▸ **SUPPLIED DATA**:
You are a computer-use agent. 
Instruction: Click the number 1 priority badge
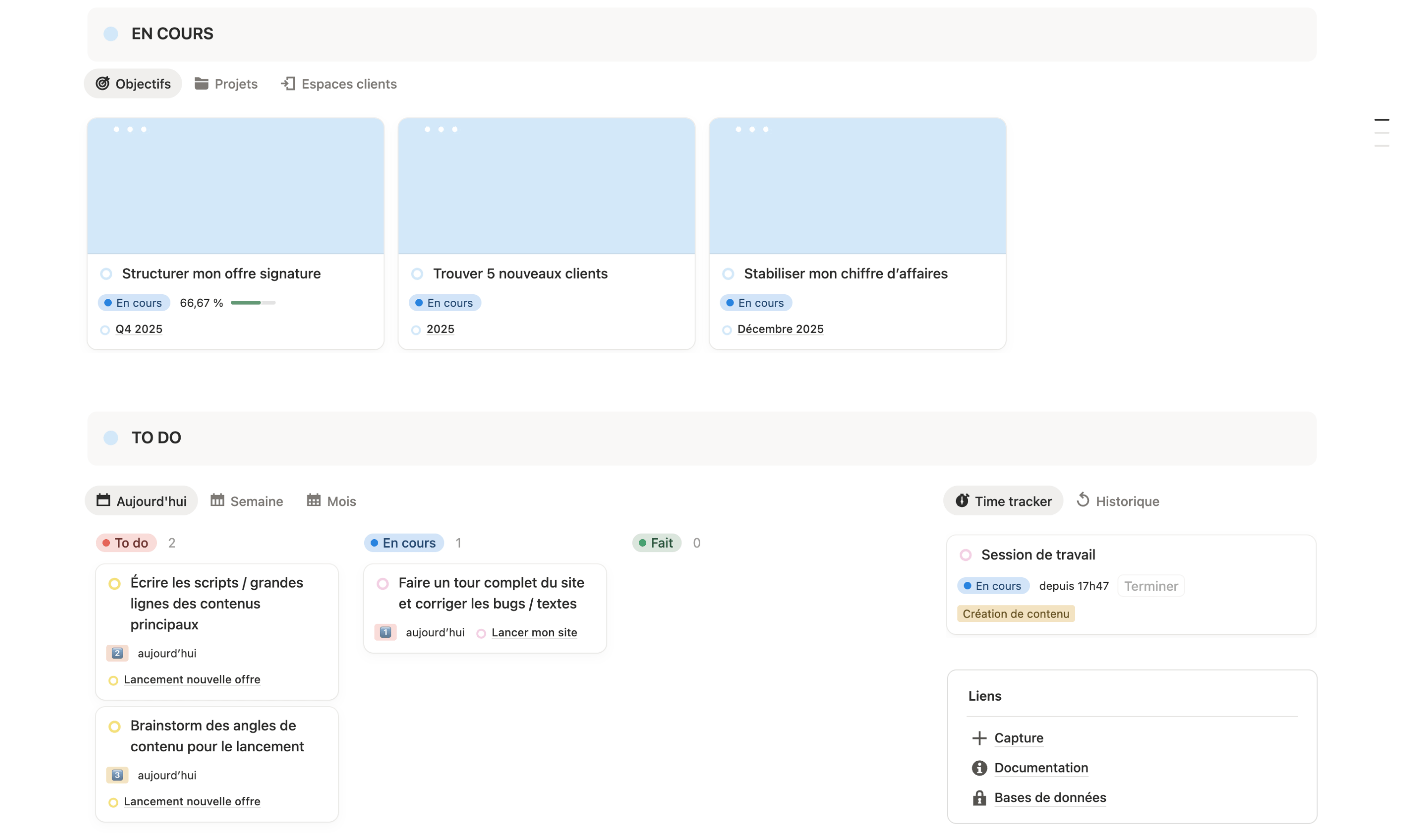[x=385, y=632]
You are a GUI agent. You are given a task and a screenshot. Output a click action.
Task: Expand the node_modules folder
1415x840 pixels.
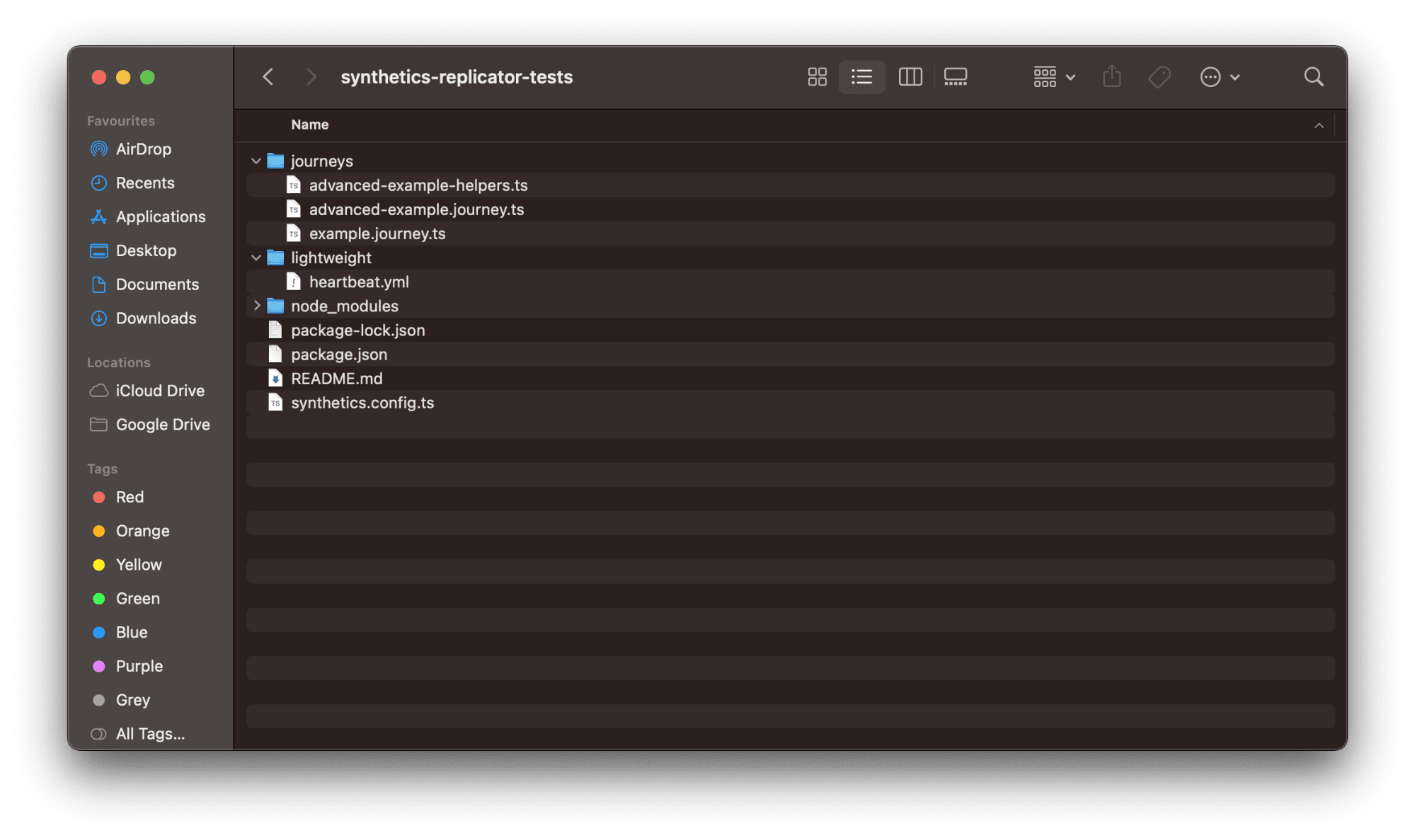click(256, 306)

▸ **TASK GOAL**:
Please transcribe every entry above exactly, leaving out any pictures.

▸ **WRITTEN RESPONSE**:
You are a computer-use agent. 
Instruction: Click the number 1 priority badge
[x=385, y=632]
You are a GUI agent. You are given a task and a screenshot. Output a click action.
Task: Expand the node_modules folder
1415x840 pixels.
click(256, 306)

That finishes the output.